In one case, the noncitizen had foreign convictions for larceny and possession of stolen property. To apply this test, the Board of Immigration Appeals attempted to identify a comparable federal offense. If a noncitizen charged with a United States offense comparable to the foreign offense of which s/he was convicted could not be transferred from juvenile to adult court under the federal juvenile legislation, then the foreign conviction for that offense would be considered a juvenile delinquency disposition, rather than a conviction, for immigration purposes. On the other hand, after discovering that larceny and possession of stolen property are not federal offenses, the BIA reviewed the District of Columbia Code which imposed a maximum of ten years for the comparable larceny and possession of stolen property offenses. The Attorney General could have attempted to prosecute the noncitizen as an adult offender under the law in effect at the time because a defendant charged with a crime with a ten-year maximum sentence might have been transferred from juvenile to adult court under the Federal Juvenile Delinquency Act. Therefore, the foreign disposition was considered to be a conviction for immigration purposes.

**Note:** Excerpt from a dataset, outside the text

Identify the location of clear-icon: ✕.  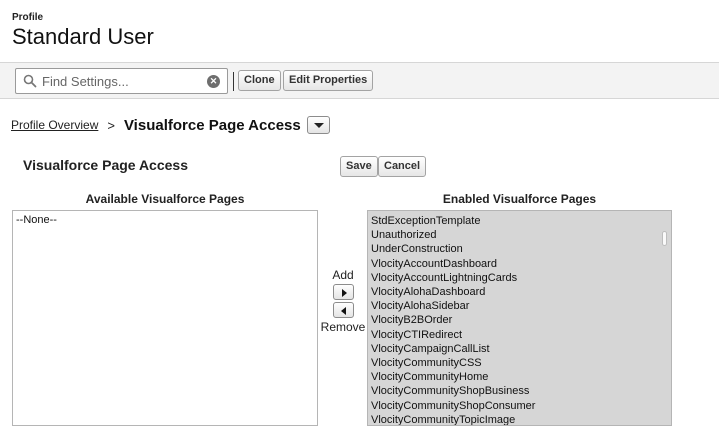
(214, 82).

The Youthful Offender Exception to inadmissibility for a conviction or admission of a crime of moral turpitude applies to juveniles who have been transferred from juvenile to adult court and there convicted, to prevent exclusion. See § 12.33, infra.
 Matter of Ramirez-Rivera, 18 I. & N. Dec. 135 (BIA 1981); Matter of De La Nues, 18 I. & N. Dec. 140 (BIA 1981).
 Compare Matter of Ramirez-Rivera, 18 I. & N. Dec. 135 (BIA 1981) (child of 13 who was subject to mandatory treatment as a juvenile under United States law cannot be considered “convicted” of a crime for immigration purposes), with Matter of De La Nues, 18 I. & N. Dec. 140 (BIA 1981) (16-year-old held excludable for conviction of crime involving moral turpitude because he could have been treated as an adult under the FJDA where sentence for analogous crime under District of Columbia Code could have resulted in transfer to adult court had crime been committed in the United States). These decisions are codified in the regulations at 22 C.F.R. § 40.21(a)(2).
 See, e.g., Giammario v. Hurney, 311 F.2d 285, 286 (3d Cir. 1962); Squires v. INS, 689 F.2d 1276 (6th Cir. 1982); Matter of Grazley, 14 I. & N. Dec. 330 (BIA 1973); Matter of Scarpulla, 15 I. & N. Dec. 139 (BIA 1974).